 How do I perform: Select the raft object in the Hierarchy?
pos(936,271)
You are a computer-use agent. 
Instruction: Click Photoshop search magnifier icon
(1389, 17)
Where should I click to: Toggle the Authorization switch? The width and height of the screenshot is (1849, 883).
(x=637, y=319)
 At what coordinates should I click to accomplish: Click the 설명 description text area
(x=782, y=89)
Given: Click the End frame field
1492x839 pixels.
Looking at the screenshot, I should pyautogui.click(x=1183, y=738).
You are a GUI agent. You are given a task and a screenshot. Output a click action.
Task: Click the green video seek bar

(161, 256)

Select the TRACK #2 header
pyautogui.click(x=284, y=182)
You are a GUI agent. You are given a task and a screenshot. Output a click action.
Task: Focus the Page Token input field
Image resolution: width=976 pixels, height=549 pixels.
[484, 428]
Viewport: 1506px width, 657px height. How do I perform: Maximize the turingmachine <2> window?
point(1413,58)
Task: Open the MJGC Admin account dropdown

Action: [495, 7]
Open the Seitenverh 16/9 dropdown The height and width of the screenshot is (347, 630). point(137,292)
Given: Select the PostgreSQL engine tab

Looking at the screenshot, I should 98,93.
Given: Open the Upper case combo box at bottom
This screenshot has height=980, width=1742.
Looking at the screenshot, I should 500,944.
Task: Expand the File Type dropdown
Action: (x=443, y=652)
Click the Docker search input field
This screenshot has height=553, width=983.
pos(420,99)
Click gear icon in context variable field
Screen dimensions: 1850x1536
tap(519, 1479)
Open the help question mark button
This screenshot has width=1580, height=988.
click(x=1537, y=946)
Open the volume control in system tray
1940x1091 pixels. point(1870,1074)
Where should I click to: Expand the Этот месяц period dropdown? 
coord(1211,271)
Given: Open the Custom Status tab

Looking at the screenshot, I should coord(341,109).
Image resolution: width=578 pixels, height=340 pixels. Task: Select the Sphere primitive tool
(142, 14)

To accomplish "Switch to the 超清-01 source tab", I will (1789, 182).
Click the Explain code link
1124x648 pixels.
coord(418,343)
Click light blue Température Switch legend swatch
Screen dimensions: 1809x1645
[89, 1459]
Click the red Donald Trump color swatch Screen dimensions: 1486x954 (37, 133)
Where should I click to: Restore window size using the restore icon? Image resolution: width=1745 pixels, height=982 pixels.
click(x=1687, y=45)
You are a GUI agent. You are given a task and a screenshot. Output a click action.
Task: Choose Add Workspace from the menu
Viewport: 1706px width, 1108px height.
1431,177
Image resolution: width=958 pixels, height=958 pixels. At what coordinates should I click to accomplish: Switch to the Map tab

————

=== The problem ===
Write out exactly those lines of the records above that lie from the one with "Where should I click to: Restore" through the last line, including both.

=== Reply ===
Where should I click to: Restore window size using the restore icon? Image resolution: width=1745 pixels, height=982 pixels.
click(x=1687, y=45)
You are a GUI agent. You are given a task and a screenshot. Output a click action.
Task: Choose Add Workspace from the menu
Viewport: 1706px width, 1108px height.
1431,177
Image resolution: width=958 pixels, height=958 pixels. At what coordinates should I click to accomplish: Switch to the Map tab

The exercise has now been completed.